--- Directions for this task ---
Reproduce the data below, changing every "GUI agent" to "desktop assistant" and leaving everything else unchanged.

(begin)

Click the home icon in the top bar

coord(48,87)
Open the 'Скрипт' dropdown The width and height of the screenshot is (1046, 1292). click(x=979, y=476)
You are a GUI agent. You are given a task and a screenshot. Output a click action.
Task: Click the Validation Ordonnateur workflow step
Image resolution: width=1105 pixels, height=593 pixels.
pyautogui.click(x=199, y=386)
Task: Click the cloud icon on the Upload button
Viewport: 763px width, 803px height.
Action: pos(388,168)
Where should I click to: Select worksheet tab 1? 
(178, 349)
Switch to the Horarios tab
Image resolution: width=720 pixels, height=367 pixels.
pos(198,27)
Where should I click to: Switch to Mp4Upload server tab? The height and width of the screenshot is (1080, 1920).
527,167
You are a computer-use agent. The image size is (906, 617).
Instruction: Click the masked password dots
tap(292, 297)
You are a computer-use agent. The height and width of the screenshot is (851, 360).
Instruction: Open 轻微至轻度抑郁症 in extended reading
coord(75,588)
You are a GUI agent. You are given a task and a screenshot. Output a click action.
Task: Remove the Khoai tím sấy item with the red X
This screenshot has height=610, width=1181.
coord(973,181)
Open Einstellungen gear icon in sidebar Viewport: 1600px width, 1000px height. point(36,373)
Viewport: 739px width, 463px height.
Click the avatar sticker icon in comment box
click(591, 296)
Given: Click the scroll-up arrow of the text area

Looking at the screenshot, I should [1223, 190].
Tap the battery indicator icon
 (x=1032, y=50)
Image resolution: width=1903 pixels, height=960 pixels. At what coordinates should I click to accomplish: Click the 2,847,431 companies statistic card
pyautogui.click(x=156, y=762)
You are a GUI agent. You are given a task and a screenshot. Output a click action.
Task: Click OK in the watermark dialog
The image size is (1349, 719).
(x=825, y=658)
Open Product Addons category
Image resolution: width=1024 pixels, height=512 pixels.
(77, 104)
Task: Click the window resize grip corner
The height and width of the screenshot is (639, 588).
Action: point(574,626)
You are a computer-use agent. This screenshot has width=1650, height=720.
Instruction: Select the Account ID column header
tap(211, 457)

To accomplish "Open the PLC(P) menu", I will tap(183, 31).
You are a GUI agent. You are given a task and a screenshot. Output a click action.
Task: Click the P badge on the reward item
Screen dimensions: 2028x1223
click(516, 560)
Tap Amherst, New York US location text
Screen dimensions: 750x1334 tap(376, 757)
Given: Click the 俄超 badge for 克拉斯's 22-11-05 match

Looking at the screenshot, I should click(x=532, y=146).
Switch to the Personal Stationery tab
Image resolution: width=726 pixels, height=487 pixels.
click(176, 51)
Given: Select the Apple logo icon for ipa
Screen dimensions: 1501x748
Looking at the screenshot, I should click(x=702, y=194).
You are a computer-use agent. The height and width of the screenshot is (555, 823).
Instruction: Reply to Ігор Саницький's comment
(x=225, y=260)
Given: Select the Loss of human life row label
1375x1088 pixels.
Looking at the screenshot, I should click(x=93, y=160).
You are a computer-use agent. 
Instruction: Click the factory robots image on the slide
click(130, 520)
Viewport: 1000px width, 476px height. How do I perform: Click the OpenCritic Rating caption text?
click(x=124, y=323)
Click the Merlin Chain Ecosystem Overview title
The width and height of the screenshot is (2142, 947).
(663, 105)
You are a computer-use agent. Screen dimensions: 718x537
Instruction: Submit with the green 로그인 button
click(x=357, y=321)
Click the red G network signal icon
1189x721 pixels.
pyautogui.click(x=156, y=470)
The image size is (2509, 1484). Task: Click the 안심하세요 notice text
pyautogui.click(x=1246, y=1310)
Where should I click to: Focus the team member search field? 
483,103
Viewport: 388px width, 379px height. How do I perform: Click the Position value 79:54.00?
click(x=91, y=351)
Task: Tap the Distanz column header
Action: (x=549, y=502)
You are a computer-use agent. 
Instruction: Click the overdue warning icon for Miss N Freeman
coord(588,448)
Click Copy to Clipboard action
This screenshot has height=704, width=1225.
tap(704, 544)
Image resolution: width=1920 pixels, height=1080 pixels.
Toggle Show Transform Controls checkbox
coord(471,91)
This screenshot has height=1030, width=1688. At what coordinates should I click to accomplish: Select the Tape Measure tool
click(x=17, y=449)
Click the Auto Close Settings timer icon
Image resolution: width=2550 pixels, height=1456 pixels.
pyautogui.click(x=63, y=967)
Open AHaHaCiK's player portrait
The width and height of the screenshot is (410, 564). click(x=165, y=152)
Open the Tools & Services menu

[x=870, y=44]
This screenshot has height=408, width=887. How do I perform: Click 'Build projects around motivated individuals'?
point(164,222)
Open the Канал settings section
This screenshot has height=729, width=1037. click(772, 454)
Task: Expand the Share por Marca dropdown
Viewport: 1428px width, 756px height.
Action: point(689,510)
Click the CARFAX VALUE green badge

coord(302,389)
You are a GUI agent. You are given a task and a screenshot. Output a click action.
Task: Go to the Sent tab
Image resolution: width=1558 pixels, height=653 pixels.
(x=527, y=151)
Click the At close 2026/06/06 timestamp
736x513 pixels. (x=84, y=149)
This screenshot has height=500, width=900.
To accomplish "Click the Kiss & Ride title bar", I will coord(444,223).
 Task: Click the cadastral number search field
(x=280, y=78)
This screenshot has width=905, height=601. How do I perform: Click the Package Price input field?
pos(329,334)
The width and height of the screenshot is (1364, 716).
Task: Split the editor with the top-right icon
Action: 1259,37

(end)

--- Expected answer ---
Click the home icon in the top bar

coord(48,87)
Open the 'Скрипт' dropdown The width and height of the screenshot is (1046, 1292). click(x=979, y=476)
You are a desktop assistant. You are given a task and a screenshot. Output a click action.
Task: Click the Validation Ordonnateur workflow step
Image resolution: width=1105 pixels, height=593 pixels.
pyautogui.click(x=199, y=386)
Task: Click the cloud icon on the Upload button
Viewport: 763px width, 803px height.
Action: pos(388,168)
Where should I click to: Select worksheet tab 1? 
(178, 349)
Switch to the Horarios tab
Image resolution: width=720 pixels, height=367 pixels.
pos(198,27)
Where should I click to: Switch to Mp4Upload server tab? The height and width of the screenshot is (1080, 1920).
527,167
You are a computer-use agent. The image size is (906, 617).
Instruction: Click the masked password dots
tap(292, 297)
You are a computer-use agent. The height and width of the screenshot is (851, 360).
Instruction: Open 轻微至轻度抑郁症 in extended reading
coord(75,588)
You are a desktop assistant. You are given a task and a screenshot. Output a click action.
Task: Remove the Khoai tím sấy item with the red X
This screenshot has height=610, width=1181.
coord(973,181)
Open Einstellungen gear icon in sidebar Viewport: 1600px width, 1000px height. point(36,373)
Viewport: 739px width, 463px height.
Click the avatar sticker icon in comment box
click(591, 296)
Given: Click the scroll-up arrow of the text area

Looking at the screenshot, I should [1223, 190].
Tap the battery indicator icon
 (x=1032, y=50)
Image resolution: width=1903 pixels, height=960 pixels. At what coordinates should I click to accomplish: Click the 2,847,431 companies statistic card
pyautogui.click(x=156, y=762)
You are a desktop assistant. You are given a task and a screenshot. Output a click action.
Task: Click OK in the watermark dialog
The image size is (1349, 719).
(x=825, y=658)
Open Product Addons category
Image resolution: width=1024 pixels, height=512 pixels.
(77, 104)
Task: Click the window resize grip corner
The height and width of the screenshot is (639, 588).
Action: point(574,626)
You are a computer-use agent. This screenshot has width=1650, height=720.
Instruction: Select the Account ID column header
tap(211, 457)

To accomplish "Open the PLC(P) menu", I will tap(183, 31).
You are a desktop assistant. You are given a task and a screenshot. Output a click action.
Task: Click the P badge on the reward item
Screen dimensions: 2028x1223
click(516, 560)
Tap Amherst, New York US location text
Screen dimensions: 750x1334 tap(376, 757)
Given: Click the 俄超 badge for 克拉斯's 22-11-05 match

Looking at the screenshot, I should click(x=532, y=146).
Switch to the Personal Stationery tab
Image resolution: width=726 pixels, height=487 pixels.
click(176, 51)
Given: Select the Apple logo icon for ipa
Screen dimensions: 1501x748
Looking at the screenshot, I should click(x=702, y=194).
You are a computer-use agent. The height and width of the screenshot is (555, 823).
Instruction: Reply to Ігор Саницький's comment
(x=225, y=260)
Given: Select the Loss of human life row label
1375x1088 pixels.
Looking at the screenshot, I should click(x=93, y=160).
You are a computer-use agent. 
Instruction: Click the factory robots image on the slide
click(130, 520)
Viewport: 1000px width, 476px height. How do I perform: Click the OpenCritic Rating caption text?
click(x=124, y=323)
Click the Merlin Chain Ecosystem Overview title
The width and height of the screenshot is (2142, 947).
(663, 105)
You are a computer-use agent. Screen dimensions: 718x537
Instruction: Submit with the green 로그인 button
click(x=357, y=321)
Click the red G network signal icon
1189x721 pixels.
pyautogui.click(x=156, y=470)
The image size is (2509, 1484). Task: Click the 안심하세요 notice text
pyautogui.click(x=1246, y=1310)
Where should I click to: Focus the team member search field? 
483,103
Viewport: 388px width, 379px height. How do I perform: Click the Position value 79:54.00?
click(x=91, y=351)
Task: Tap the Distanz column header
Action: (x=549, y=502)
You are a computer-use agent. 
Instruction: Click the overdue warning icon for Miss N Freeman
coord(588,448)
Click Copy to Clipboard action
This screenshot has height=704, width=1225.
tap(704, 544)
Image resolution: width=1920 pixels, height=1080 pixels.
Toggle Show Transform Controls checkbox
coord(471,91)
This screenshot has height=1030, width=1688. At what coordinates should I click to accomplish: Select the Tape Measure tool
click(x=17, y=449)
Click the Auto Close Settings timer icon
Image resolution: width=2550 pixels, height=1456 pixels.
pyautogui.click(x=63, y=967)
Open AHaHaCiK's player portrait
The width and height of the screenshot is (410, 564). click(x=165, y=152)
Open the Tools & Services menu

[x=870, y=44]
This screenshot has height=408, width=887. How do I perform: Click 'Build projects around motivated individuals'?
point(164,222)
Open the Канал settings section
This screenshot has height=729, width=1037. click(772, 454)
Task: Expand the Share por Marca dropdown
Viewport: 1428px width, 756px height.
Action: point(689,510)
Click the CARFAX VALUE green badge

coord(302,389)
You are a desktop assistant. You are given a task and a screenshot. Output a click action.
Task: Go to the Sent tab
Image resolution: width=1558 pixels, height=653 pixels.
(x=527, y=151)
Click the At close 2026/06/06 timestamp
736x513 pixels. (x=84, y=149)
This screenshot has height=500, width=900.
To accomplish "Click the Kiss & Ride title bar", I will coord(444,223).
 Task: Click the cadastral number search field
(x=280, y=78)
This screenshot has width=905, height=601. How do I perform: Click the Package Price input field?
pos(329,334)
The width and height of the screenshot is (1364, 716).
Task: Split the editor with the top-right icon
Action: 1259,37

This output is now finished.